The Supreme Court has today handed down judgment in an important case on mineral extraction in the Green Belt: R (Samuel Smith Old Brewery (Tadcaster) and others) v North Yorkshire County Council  UKSC 3.
This case concerns the correct approach for a decision-maker considering “openness” in the National Planning Policy Framework (“the NPPF”) in the context of mineral extraction development. In particular, it resolves some uncertainty about the relationship between “openness” and “visual impact”.
Samuel Smith Old Brewery (Tadcaster) and Oxton Farm (the First and Second Respondents) challenged the grant of planning permission by North Yorkshire County Council (the Appellant) for an extension to the operational face of Jackdaw Crag Quarry, a magnesian limestone quarry owned and operated by the Third Respondent, Darrington Quarries Ltd. The approximately 25-hectare quarry is located in the Green Belt. The proposed extension was for an area of about six hectares, adjacent to the existing quarry.
The Council’s officer had advised that the proposed quarry extension was “not inappropriate” development in the Green Belt because it preserved the openness of the Green Belt and did not conflict with the purposes of including land in the Green Belt.
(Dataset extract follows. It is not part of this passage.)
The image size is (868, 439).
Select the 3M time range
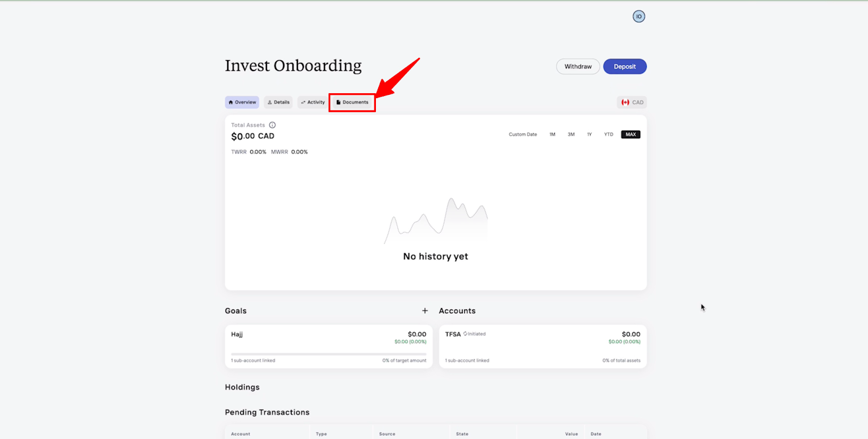point(571,134)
It therefore complied with paragraph 90 of the NPPF (this provision is materially replicated in paragraph 146 of the extant NPPF).
Notwithstanding that the officer had considered the visual impact of the extension generally in her report, and that her analysis of Green Belt policy issues included explicit discussion of a restoration plan for the worked quarry area, Lindblom LJ in the Court of Appeal found at  that:
“[Her report] was defective, at least, in failing to make clear to the members that, under government planning policy for mineral extraction in the Green Belt in para 90 of the NPPF, visual impact was a potentially relevant and potentially significant factor in their approach to the effect of the development on the ‘openness of the Green Belt’…”
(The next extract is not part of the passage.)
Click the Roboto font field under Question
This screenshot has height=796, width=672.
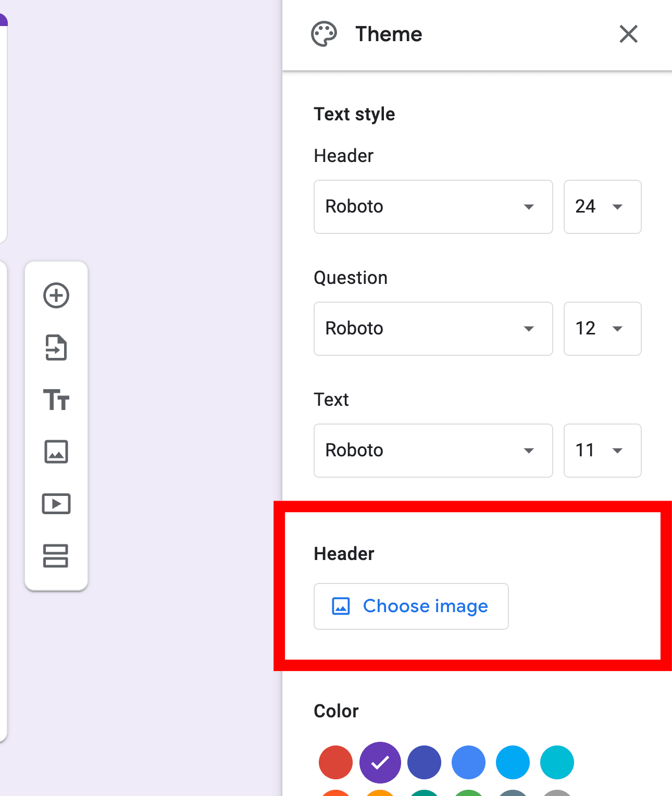pos(433,329)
Lord Carnwath (with whom Lady Hale, Lord Hodge, Lord Kitchin and Lord Sales agreed) upheld the Council’s appeal and overturned the judgment of the Court of Appeal.
Referring to his previous judgment in Hopkins Homes Ltd v SSCLG  UKSC 37;  1 WLR 1865, he found at :
“The concept of “openness” in para 90 of the NPPF seems to me a good example of such a broad policy concept. It is naturally read as referring back to the underlying aim of Green Belt policy, stated at the beginning of this section: “to prevent urban sprawl by keeping land permanently open …”. Openness is the counterpart of urban sprawl and is also linked to the purposes to be served by the Green Belt. As PPG2 made clear, it is not necessarily a statement about the visual qualities of the land, though in some cases this may be an aspect of the planning judgement involved in applying this broad policy concept. Nor does it imply freedom from any form of development. Paragraph 90 shows that some forms of development, including mineral extraction, may in principle be appropriate, and compatible with the concept of openness. A large quarry may not be visually attractive while it lasts, but the minerals can only be extracted where they are found, and the impact is temporary and subject to restoration. Further, as a barrier to urban sprawl a quarry may be regarded in Green Belt policy terms as no less effective than a stretch of agricultural land.”
And at :
“[Openness] is a matter not of legal principle but of planning judgement for the planning authority or the inspector”.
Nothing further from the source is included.